A look from one of Rucci's favorite collections, couture Fall 2002.
Ralph Rucci hones grand motifs to suit his circumstances at home and at his fashion house, its modest volume of $15 million achieved with clothing prices that can reach $32,000 for an off-the-rack coat, albeit one crafted to perfection from exquisite materials. He also offers made-to-measure, though no longer in a separate couture collection. Prices there exceed six figures at the drop of a hat.
No, scratch that. Nothing in Rucci’s world occurs at the drop of a hat. His is one of deliberation in which each nuance is thought out, considered, reconsidered and obsessed over. Between each of several meetings for this article, he reviews the prior conversation to clarify or reilluminate his thoughts the next time around. He takes a similarly exacting approach to design, “going underground” to focus on nothing but the clothes, dissatisfied with every sketch until creative enlightenment strikes. After “weeks of the trash can overflowing—I hate it! Hate it! Hate it!—suddenly it happens,” he says. “And that’s when I feel most in touch with God, because
I’m literally receiving this information. My life is ignited…. I don’t do this alone.”

A look from couture Fall 2008.
Rucci sees fashion as both a spiritual and an artistic calling, complete with the inherent agony and ecstasy. Self-doubt has possessed him since childhood, which is why, after every show, while other designers might revel at their after-parties, he rushes home alone for repeated viewings of the video, scrutinizing it for mistakes.

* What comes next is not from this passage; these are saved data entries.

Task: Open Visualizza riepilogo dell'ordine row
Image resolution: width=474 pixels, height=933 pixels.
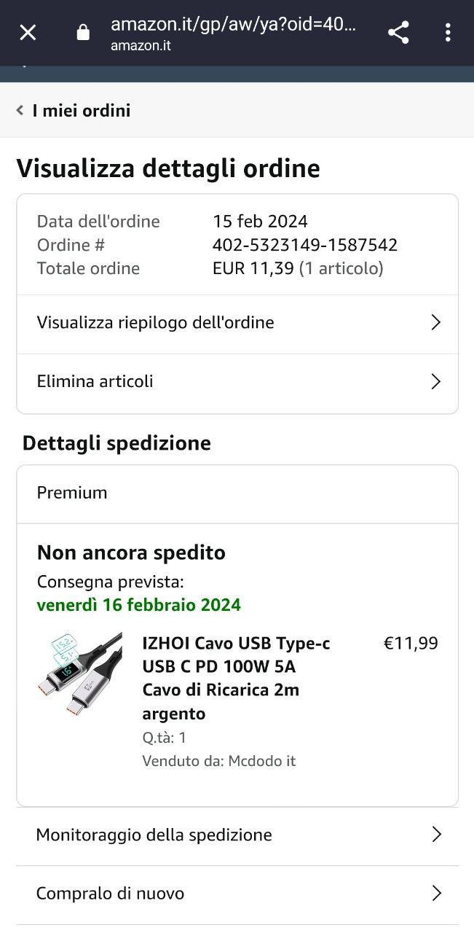Action: click(x=237, y=323)
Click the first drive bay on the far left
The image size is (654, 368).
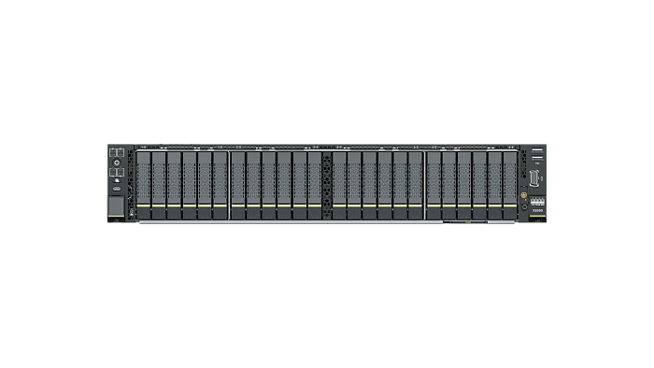tap(143, 186)
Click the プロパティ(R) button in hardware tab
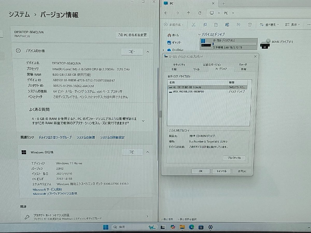Screen dimensions: 311x233 tap(234, 158)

He finds them, but he also identifies plenty worth celebrating. “There are moments when I say, ‘Look at that, it’s just extraordinary. And that’s why I do what I do,’” he says. “Extraordinary.” Rucci uses the word frequently, in regard to his work and the craftsmanship of his atelier. He’s not wrong. His clothes are, in fact, extraordinary; their materials, execution, attention to detail, technical innovation—such treatments as hand-fluting, braiding, a “suspension” technique—superb. “It’s the closest to couture that we carry,” says Ann Stordahl, executive vice president of Neiman Marcus. Typically understated and starkly linear in their precise cuts, the collections offer moments of high drama in such pieces as diva-worthy furs and stately infanta gowns. But even these project the calibrated serenity that has become Rucci’s hallmark, a mood that also defines his shows; after all, this is a guy who christened his collection Chado, after the Japanese tea ceremony.